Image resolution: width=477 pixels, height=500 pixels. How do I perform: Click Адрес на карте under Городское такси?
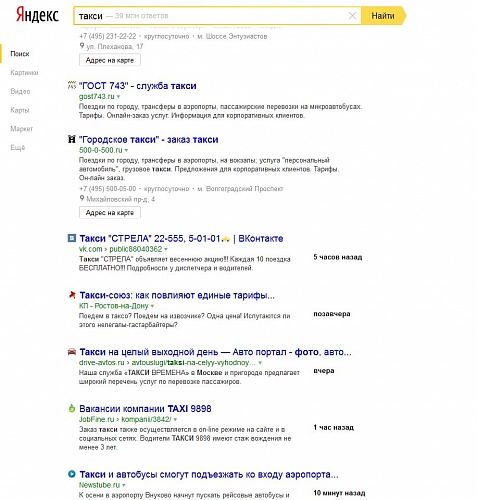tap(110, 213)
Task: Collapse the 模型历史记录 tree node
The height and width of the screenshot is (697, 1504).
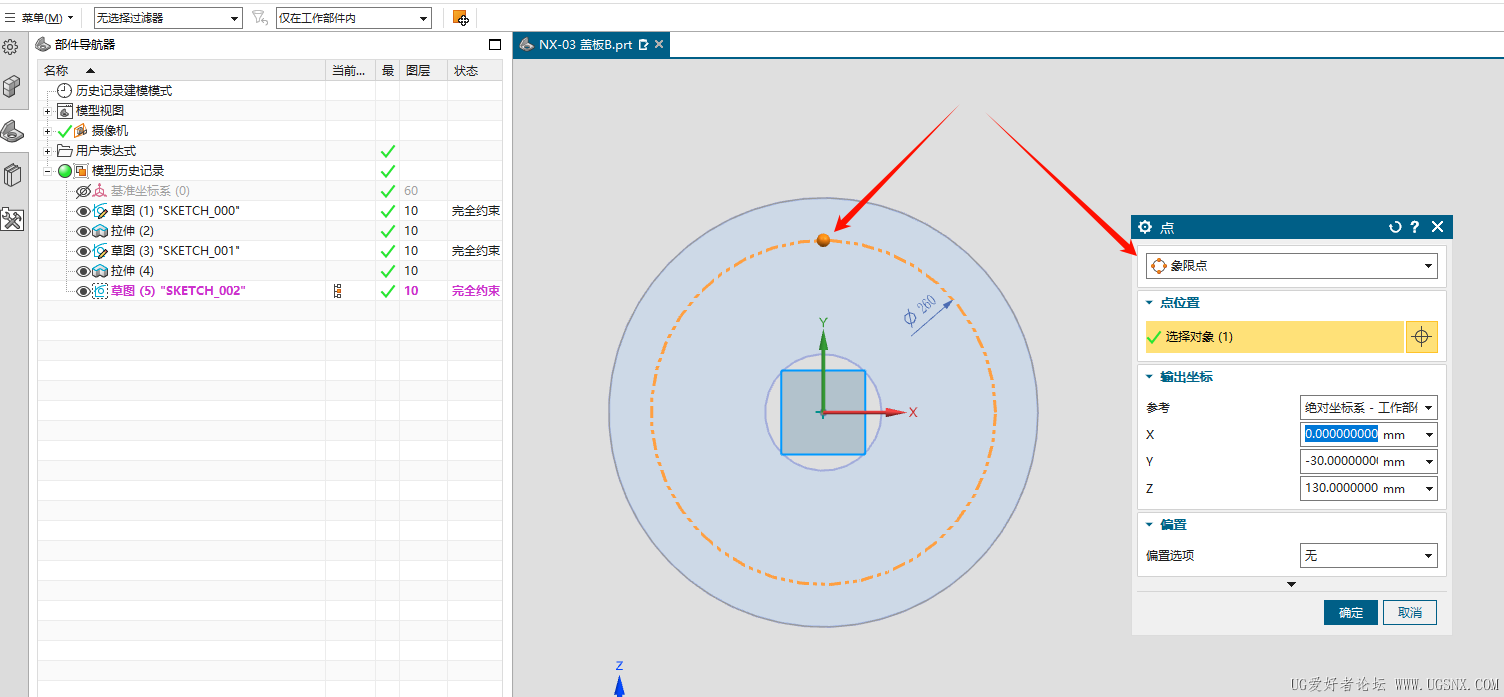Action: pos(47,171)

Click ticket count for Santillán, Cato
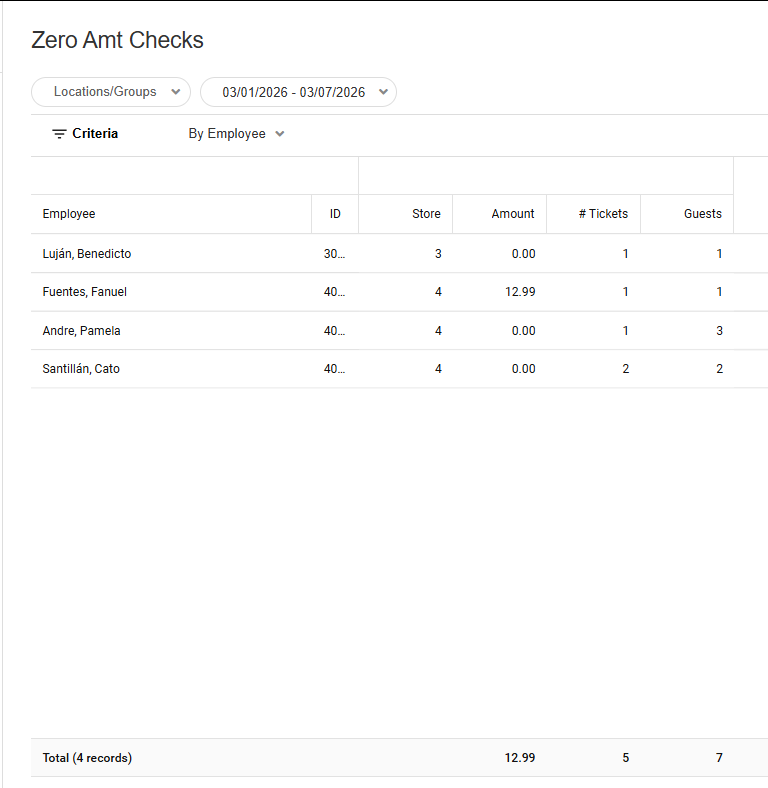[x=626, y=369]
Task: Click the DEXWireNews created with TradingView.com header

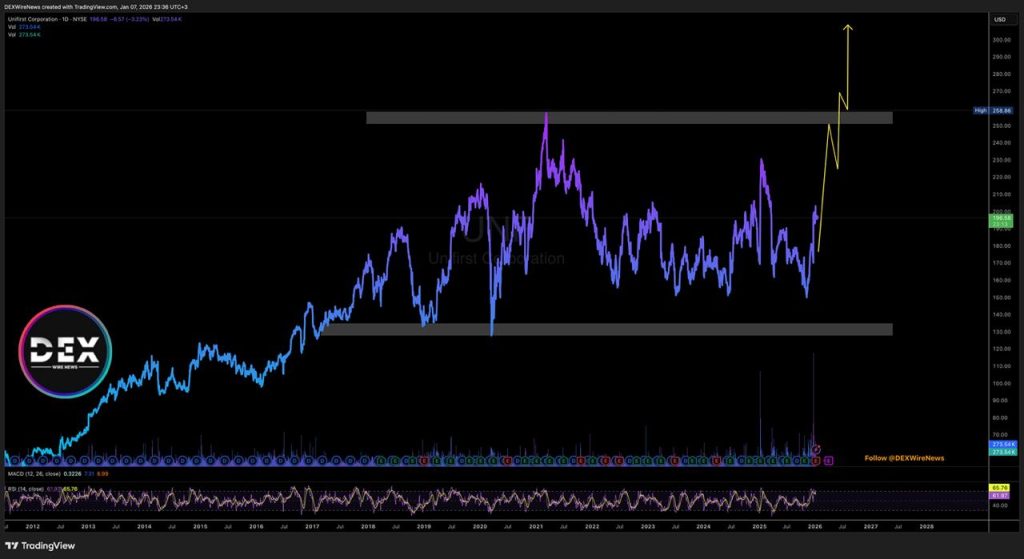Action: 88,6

• _PROBLEM REQUIREMENTS_
Reproduce every line of the items above word for word, omitting the pictures.

• _RIGHT ANSWER_
Image resolution: width=477 pixels, height=500 pixels. How do I perform: Click Адрес на карте under Городское такси?
tap(110, 213)
Task: Collapse the 模型历史记录 tree node
The height and width of the screenshot is (697, 1504).
Action: pos(47,171)

Click ticket count for Santillán, Cato
[x=626, y=369]
Task: Click the DEXWireNews created with TradingView.com header

Action: 88,6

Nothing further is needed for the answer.